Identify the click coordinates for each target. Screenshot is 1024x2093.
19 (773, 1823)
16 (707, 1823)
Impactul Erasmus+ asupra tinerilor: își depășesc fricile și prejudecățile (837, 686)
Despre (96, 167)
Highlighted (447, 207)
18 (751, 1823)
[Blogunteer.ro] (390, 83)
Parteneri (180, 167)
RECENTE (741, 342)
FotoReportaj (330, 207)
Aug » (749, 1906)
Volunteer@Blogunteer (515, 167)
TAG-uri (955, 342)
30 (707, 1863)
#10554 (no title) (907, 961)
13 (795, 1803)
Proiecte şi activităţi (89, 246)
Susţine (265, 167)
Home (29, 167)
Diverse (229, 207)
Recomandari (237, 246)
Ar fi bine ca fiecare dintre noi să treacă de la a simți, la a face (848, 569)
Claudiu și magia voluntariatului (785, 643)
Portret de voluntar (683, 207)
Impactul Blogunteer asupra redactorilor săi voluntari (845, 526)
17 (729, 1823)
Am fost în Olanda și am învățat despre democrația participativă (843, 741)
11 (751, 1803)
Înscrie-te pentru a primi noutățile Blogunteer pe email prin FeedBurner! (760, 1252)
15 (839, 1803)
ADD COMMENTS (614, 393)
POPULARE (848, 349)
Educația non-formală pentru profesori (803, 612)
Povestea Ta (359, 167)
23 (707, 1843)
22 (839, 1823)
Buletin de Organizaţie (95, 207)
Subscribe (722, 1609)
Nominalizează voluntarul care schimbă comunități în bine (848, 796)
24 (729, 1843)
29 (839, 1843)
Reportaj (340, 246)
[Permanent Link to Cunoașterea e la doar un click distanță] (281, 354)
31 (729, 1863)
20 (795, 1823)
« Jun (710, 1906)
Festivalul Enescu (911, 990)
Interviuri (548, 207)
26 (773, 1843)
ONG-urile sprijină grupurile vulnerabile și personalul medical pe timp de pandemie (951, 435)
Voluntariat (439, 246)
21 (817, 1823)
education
****************************************
Activity> The listing above has to be repeated exactly, down to the last line.

Exercise answer>
Identify the click coordinates for each target. Screenshot is 1024x2093.
19 (773, 1823)
16 (707, 1823)
Impactul Erasmus+ asupra tinerilor: își depășesc fricile și prejudecățile (837, 686)
Despre (96, 167)
Highlighted (447, 207)
18 (751, 1823)
[Blogunteer.ro] (390, 83)
Parteneri (180, 167)
RECENTE (741, 342)
FotoReportaj (330, 207)
Aug » (749, 1906)
Volunteer@Blogunteer (515, 167)
TAG-uri (955, 342)
30 (707, 1863)
#10554 (no title) (907, 961)
13 (795, 1803)
Proiecte şi activităţi (89, 246)
Susţine (265, 167)
Home (29, 167)
Diverse (229, 207)
Recomandari (237, 246)
Ar fi bine ca fiecare dintre noi să treacă de la a simți, la a face (848, 569)
Claudiu și magia voluntariatului (785, 643)
Portret de voluntar (683, 207)
Impactul Blogunteer asupra redactorilor săi voluntari (845, 526)
17 (729, 1823)
Am fost în Olanda și am învățat despre democrația participativă (843, 741)
11 (751, 1803)
Înscrie-te pentru a primi noutățile Blogunteer pe email prin FeedBurner! (760, 1252)
15 (839, 1803)
ADD COMMENTS (614, 393)
POPULARE (848, 349)
Educația non-formală pentru profesori (803, 612)
Povestea Ta (359, 167)
23 (707, 1843)
22 (839, 1823)
Buletin de Organizaţie (95, 207)
Subscribe (722, 1609)
Nominalizează voluntarul care schimbă comunități în bine (848, 796)
24 (729, 1843)
29 (839, 1843)
Reportaj (340, 246)
[Permanent Link to Cunoașterea e la doar un click distanță] (281, 354)
31 (729, 1863)
20 (795, 1823)
« Jun (710, 1906)
Festivalul Enescu (911, 990)
Interviuri (548, 207)
26 (773, 1843)
ONG-urile sprijină grupurile vulnerabile și personalul medical pe timp de pandemie (951, 435)
Voluntariat (439, 246)
21 (817, 1823)
education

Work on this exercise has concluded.